Records drawn from a dataset
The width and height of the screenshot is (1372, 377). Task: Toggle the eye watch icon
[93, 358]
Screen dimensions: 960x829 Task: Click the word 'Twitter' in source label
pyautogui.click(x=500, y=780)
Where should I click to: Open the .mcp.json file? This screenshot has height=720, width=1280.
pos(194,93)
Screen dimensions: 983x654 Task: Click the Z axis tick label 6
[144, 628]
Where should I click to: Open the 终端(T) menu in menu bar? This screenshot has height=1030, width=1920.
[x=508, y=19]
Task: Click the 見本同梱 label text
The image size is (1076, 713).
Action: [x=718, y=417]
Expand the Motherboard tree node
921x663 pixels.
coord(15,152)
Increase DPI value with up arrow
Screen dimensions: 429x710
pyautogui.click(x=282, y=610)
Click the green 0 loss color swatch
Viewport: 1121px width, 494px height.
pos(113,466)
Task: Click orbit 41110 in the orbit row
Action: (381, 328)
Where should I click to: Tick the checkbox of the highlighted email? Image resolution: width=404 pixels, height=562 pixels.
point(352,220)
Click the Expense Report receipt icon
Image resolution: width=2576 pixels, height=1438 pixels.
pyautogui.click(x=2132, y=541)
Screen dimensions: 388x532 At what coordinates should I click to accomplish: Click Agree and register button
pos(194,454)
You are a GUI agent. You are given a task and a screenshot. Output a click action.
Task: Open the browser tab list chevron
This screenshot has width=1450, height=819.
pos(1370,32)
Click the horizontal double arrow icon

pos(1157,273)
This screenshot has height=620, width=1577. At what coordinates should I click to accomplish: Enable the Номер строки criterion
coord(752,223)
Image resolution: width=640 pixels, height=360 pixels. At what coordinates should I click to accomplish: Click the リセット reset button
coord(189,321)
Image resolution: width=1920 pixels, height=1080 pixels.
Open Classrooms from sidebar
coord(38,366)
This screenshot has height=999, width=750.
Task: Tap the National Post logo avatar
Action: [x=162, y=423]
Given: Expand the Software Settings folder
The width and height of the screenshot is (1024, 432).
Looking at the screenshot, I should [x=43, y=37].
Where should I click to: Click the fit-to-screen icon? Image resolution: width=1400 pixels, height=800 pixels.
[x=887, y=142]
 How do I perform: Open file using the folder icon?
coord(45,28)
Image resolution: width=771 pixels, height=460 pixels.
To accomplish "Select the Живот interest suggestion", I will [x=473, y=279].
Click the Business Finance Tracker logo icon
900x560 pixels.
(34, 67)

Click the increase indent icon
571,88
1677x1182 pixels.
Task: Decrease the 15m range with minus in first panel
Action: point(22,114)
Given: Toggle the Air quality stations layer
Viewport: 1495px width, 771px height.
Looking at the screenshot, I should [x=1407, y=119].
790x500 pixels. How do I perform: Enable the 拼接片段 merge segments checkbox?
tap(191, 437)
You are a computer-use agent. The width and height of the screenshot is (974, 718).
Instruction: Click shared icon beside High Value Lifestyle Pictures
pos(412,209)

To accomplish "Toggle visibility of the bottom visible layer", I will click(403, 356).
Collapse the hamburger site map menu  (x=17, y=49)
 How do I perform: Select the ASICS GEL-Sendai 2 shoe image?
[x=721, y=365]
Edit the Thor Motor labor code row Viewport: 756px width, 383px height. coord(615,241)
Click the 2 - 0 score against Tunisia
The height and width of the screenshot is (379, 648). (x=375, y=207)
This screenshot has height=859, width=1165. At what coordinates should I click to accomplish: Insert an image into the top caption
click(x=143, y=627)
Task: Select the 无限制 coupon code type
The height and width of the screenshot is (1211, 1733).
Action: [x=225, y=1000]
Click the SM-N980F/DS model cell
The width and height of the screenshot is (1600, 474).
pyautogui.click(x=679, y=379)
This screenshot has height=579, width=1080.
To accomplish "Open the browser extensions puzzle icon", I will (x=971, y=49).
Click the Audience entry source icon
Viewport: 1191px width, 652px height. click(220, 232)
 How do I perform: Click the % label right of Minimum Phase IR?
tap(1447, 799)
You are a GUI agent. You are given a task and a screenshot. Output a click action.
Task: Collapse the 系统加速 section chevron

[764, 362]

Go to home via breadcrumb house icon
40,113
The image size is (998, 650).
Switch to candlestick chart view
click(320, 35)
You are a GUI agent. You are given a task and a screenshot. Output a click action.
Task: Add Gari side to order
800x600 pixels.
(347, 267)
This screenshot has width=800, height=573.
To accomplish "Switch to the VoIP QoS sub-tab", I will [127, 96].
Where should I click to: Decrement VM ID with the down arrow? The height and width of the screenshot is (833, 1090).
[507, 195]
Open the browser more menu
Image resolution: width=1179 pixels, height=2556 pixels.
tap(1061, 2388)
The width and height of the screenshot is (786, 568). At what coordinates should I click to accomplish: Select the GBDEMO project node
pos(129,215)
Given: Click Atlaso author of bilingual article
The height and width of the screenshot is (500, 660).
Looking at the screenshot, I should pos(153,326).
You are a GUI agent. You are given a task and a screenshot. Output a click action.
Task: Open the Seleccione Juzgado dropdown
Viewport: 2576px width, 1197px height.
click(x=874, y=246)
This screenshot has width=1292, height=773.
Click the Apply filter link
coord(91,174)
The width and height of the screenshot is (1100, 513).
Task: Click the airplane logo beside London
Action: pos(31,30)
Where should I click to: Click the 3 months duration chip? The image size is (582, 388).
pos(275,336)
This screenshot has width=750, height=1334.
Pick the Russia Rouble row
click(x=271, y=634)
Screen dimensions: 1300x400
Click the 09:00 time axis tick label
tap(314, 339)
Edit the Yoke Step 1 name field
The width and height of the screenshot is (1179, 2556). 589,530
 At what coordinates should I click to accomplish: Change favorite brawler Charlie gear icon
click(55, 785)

### ASSIGNED TASK
Please write out, exactly as they appear, the lines from the line containing "This screenshot has width=800, height=573." through the last line of the records above, both included.

### RESULT
This screenshot has width=800, height=573.
To accomplish "Switch to the VoIP QoS sub-tab", I will [127, 96].
Where should I click to: Decrement VM ID with the down arrow? The height and width of the screenshot is (833, 1090).
[507, 195]
Open the browser more menu
Image resolution: width=1179 pixels, height=2556 pixels.
tap(1061, 2388)
The width and height of the screenshot is (786, 568). At what coordinates should I click to accomplish: Select the GBDEMO project node
pos(129,215)
Given: Click Atlaso author of bilingual article
The height and width of the screenshot is (500, 660).
Looking at the screenshot, I should pos(153,326).
You are a GUI agent. You are given a task and a screenshot. Output a click action.
Task: Open the Seleccione Juzgado dropdown
Viewport: 2576px width, 1197px height.
click(x=874, y=246)
This screenshot has width=1292, height=773.
Click the Apply filter link
coord(91,174)
The width and height of the screenshot is (1100, 513).
Task: Click the airplane logo beside London
Action: pos(31,30)
Where should I click to: Click the 3 months duration chip? The image size is (582, 388).
pos(275,336)
This screenshot has width=750, height=1334.
Pick the Russia Rouble row
click(x=271, y=634)
Screen dimensions: 1300x400
Click the 09:00 time axis tick label
tap(314, 339)
Edit the Yoke Step 1 name field
The width and height of the screenshot is (1179, 2556). 589,530
 At what coordinates should I click to accomplish: Change favorite brawler Charlie gear icon
click(55, 785)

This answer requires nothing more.